* Exercise description:
Locate the line that contains "You are a GUI" in the data that follows. Copy it and every subsequent line to the end, exactly, excluding pictures.

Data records
---*---
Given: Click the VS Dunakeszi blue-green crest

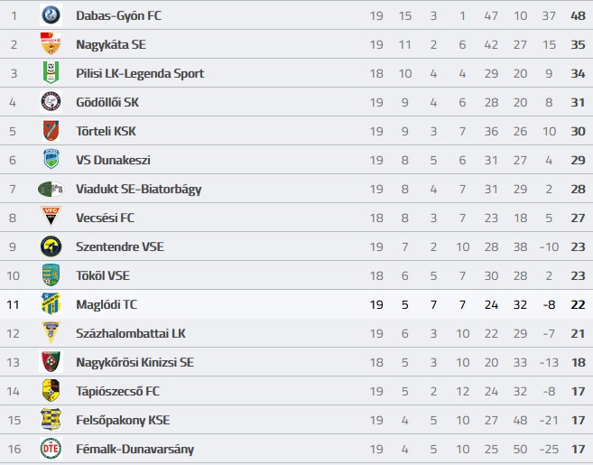Looking at the screenshot, I should click(51, 159).
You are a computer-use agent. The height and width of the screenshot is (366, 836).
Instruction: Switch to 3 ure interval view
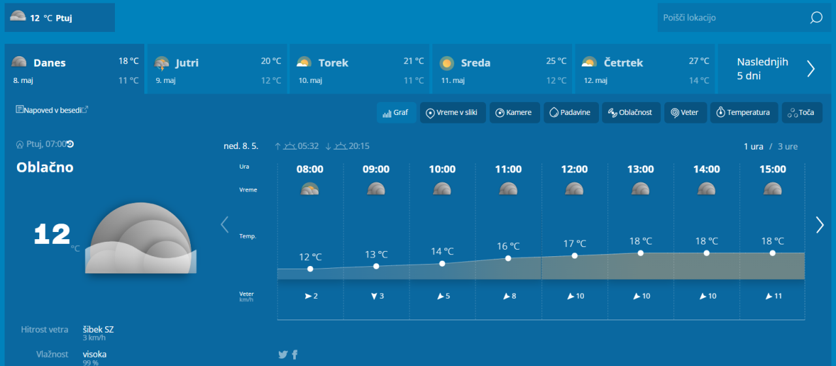pyautogui.click(x=788, y=146)
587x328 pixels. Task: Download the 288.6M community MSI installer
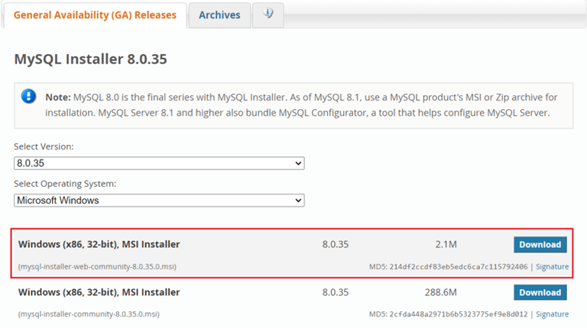[x=540, y=293]
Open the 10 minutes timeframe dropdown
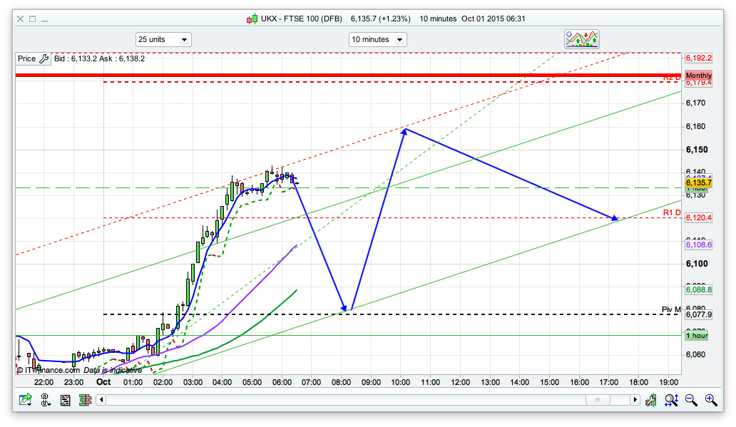 pyautogui.click(x=377, y=40)
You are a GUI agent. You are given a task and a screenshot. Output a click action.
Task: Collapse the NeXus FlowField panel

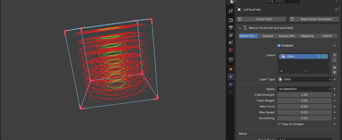(240, 28)
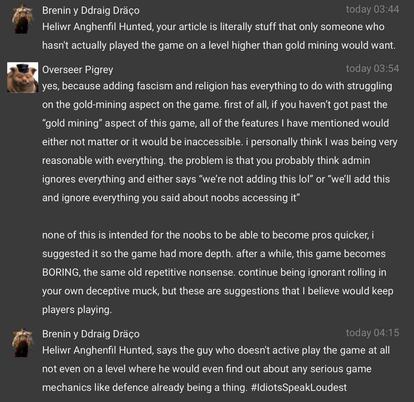Image resolution: width=414 pixels, height=402 pixels.
Task: Click Brenin y Ddraig Dräço avatar beside 04:15 comment
Action: [x=23, y=342]
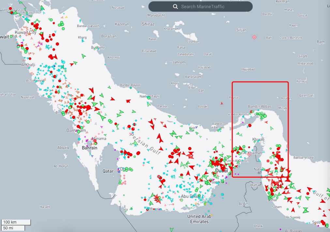Select the yellow vessel marker near Bandar Ganaveh

point(66,17)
---*---
* Solved exercise:
You are a GUI agent. You are given a task and a screenshot. Output a click action.
Task: Collapse the NeXus FlowField panel

(240, 28)
Image resolution: width=414 pixels, height=402 pixels.
Task: Click Brenin y Ddraig Dräço avatar beside 04:15 comment
Action: [x=23, y=342]
Select the yellow vessel marker near Bandar Ganaveh

point(66,17)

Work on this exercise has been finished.